The original jurisdiction of this court is restricted to cases affecting ambassadors or other public ministers, and consuls, and those in which a state shall be a party. In all other cases within the judicial powers of the union, it can exercise only an appellate jurisdiction. The former it possesses independently of the will of any other constituent branch of the general government. Without a violation of the constitution, that division of our jurisdiction can neither be restricted or extended. In the latter its powers are subjected to the will of the legislature of the union, and it can exercise appellate jurisdiction in no case, unless expressly authorised to do so by the laws of congress. If I understand the case of Marbury v. Madison, it maintains this doctrine in its full extent. I cannot see how it could ever have been controverted.
It is incumbent, then, I presume, on the counsel, in order to maintain their motion, to prove that the issuing of this writ is an act within the power of this court in its original jurisdiction, or that, in its appellate capacity, the power is expressly given by the laws of congress.
This it is attempted to do, by the fourteenth and thirty-third sections of the judiciary act, and the cases of Hamilton and Burford, which occurred in this court, the former in 1795, the latter in 1806.
How far their position is supported by that act and those cases, will now be the subject of my inquiry.

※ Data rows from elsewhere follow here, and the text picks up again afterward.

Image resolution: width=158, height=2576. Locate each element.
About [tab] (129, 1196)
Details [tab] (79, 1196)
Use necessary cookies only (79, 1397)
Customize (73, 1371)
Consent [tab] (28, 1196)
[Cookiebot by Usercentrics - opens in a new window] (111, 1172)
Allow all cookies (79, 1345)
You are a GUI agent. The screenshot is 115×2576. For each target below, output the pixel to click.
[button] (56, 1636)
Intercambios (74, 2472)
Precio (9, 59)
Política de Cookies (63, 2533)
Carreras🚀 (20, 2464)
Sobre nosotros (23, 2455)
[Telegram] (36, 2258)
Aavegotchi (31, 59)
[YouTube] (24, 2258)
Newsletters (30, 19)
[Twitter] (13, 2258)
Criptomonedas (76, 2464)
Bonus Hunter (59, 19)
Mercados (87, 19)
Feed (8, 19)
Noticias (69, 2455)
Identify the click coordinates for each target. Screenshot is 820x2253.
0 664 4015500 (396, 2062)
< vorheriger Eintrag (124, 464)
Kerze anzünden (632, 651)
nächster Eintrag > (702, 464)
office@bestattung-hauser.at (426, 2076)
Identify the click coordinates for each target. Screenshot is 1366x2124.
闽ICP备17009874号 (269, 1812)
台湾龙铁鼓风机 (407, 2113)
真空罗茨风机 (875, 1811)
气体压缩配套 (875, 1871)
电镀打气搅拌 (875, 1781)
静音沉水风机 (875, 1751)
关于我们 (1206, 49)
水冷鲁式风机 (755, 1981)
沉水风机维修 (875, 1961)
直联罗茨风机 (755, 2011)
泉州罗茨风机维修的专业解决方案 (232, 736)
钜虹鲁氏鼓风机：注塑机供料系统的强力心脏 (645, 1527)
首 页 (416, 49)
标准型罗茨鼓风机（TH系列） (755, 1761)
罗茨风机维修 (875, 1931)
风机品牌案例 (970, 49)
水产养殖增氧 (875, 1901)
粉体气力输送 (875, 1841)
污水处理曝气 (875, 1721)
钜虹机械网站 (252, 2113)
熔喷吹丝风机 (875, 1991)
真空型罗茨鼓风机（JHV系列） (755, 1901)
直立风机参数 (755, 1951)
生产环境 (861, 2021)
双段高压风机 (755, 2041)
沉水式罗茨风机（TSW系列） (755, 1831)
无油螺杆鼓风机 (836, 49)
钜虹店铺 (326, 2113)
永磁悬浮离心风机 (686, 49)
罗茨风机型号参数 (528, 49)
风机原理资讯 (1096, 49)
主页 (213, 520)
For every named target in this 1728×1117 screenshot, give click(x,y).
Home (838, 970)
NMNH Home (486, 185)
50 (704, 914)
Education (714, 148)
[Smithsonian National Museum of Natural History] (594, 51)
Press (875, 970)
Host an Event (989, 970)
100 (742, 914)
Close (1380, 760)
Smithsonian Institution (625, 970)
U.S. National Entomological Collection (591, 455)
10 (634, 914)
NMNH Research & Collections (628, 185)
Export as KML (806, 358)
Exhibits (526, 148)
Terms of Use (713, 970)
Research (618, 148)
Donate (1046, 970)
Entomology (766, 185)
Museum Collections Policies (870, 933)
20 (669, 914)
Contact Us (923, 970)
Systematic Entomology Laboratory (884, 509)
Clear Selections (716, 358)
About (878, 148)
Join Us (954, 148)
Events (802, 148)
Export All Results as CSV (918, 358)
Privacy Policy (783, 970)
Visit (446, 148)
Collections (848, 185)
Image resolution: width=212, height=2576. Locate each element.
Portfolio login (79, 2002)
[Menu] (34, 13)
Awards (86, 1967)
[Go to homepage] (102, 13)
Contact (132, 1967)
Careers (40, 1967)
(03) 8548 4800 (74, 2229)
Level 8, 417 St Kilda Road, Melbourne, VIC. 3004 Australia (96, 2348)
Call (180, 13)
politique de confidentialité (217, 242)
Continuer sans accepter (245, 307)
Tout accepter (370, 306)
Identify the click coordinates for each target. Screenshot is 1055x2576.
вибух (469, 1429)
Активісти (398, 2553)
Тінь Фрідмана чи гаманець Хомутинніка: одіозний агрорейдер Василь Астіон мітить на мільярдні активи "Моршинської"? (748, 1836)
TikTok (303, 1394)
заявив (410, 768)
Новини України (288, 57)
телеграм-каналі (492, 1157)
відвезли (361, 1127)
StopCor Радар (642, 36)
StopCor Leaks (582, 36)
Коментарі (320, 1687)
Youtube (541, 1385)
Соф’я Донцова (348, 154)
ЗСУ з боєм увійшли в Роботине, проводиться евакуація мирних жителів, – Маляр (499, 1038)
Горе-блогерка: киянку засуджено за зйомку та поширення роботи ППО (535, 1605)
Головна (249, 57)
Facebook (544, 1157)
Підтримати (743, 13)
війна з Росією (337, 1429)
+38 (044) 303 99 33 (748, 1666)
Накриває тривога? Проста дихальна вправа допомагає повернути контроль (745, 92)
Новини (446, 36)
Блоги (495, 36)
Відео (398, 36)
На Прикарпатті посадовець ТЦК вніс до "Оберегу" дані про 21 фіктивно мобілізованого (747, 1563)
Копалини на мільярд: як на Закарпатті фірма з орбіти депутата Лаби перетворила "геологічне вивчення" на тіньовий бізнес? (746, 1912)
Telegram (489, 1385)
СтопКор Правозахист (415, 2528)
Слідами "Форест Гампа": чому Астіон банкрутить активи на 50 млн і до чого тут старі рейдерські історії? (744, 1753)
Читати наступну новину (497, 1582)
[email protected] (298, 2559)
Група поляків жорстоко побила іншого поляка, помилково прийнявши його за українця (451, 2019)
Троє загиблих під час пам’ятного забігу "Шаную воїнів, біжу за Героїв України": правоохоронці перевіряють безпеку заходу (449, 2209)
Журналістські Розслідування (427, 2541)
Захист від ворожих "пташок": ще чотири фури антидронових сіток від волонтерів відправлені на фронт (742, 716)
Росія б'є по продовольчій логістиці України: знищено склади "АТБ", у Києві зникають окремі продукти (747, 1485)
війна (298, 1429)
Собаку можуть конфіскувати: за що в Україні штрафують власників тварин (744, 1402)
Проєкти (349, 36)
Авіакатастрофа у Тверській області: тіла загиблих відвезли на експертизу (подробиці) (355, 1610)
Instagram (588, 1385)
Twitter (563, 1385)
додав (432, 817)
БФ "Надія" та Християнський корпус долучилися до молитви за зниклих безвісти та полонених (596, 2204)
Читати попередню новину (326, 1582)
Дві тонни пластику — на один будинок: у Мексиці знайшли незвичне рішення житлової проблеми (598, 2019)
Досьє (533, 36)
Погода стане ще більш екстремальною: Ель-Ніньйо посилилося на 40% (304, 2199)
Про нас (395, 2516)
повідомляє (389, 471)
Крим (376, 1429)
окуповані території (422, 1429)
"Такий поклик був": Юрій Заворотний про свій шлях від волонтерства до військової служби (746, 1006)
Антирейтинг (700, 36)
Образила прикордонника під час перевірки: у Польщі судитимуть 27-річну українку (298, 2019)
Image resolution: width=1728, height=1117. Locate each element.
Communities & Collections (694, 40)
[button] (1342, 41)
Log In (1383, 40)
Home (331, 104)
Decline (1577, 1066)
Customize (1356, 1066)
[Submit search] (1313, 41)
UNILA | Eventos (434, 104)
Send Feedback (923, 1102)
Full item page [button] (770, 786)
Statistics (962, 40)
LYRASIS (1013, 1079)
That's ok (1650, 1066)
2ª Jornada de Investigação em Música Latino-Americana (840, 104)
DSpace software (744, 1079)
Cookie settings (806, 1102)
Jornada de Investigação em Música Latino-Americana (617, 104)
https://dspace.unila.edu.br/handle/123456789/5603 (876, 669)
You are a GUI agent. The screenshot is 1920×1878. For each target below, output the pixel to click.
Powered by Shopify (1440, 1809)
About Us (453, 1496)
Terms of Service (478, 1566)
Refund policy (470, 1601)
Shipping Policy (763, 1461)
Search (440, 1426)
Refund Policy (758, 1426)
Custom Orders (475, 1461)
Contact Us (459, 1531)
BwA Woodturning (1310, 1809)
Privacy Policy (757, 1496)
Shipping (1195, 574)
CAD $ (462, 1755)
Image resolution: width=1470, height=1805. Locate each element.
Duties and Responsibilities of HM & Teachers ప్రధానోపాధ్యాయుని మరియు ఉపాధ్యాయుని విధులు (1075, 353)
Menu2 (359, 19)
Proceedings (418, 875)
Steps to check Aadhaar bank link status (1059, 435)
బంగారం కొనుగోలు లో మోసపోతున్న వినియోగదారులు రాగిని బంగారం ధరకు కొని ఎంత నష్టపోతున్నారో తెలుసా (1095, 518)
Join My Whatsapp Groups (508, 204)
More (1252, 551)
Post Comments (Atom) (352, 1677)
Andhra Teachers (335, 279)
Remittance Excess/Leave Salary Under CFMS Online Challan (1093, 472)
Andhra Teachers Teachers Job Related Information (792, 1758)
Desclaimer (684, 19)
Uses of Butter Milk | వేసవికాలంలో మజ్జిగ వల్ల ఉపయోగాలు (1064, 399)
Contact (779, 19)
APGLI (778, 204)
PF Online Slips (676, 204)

With a very unnecessary display of energy and pathos, this court has been imperatively called upon to extend to the prisoners the benefit of precedent. I am far, very far, from denying the general authority of adjudications. Uniformity in decisions is often as important as their abstract justice. But I deny that a court is precluded from the right or exempted from the necessity of examining into the correctness or consistency of its own [8 U.S. 75, 104] decisions, or those of any other tribunal. If I need precedent to support me in this doctrine, I will cite the example of this court, which, in the case of the United States v. Moore, February, 1805, acknowledged that in the case of the United States v. Sims, February, 1803, it had exercised a jurisdiction it did not possess. Strange indeed would be the doctrine, that an inadvertency once committed by a court shall ever after impose on it the necessity of persisting in its error. A case that cannot be tested by principle is not law, and in a thousand instances have such cases been declared so by courts of justice.
The claim of the prisoners, as founded on precedent, stands thus. The case of Hamilton was strikingly similar to the present. The prisoner had been committed by order of the district judge on a charge of high treason. A writ of habeas corpus was issued by the supreme court, and the prisoner bailed by their order. The case of Burford was also strictly parallel to the present; but the writ in the latter case having been issued expressly on the authority of the former, it is presumed that it gives no additional force to the claim of the prisoners, but must rest on the strength of the case upon which the court acted.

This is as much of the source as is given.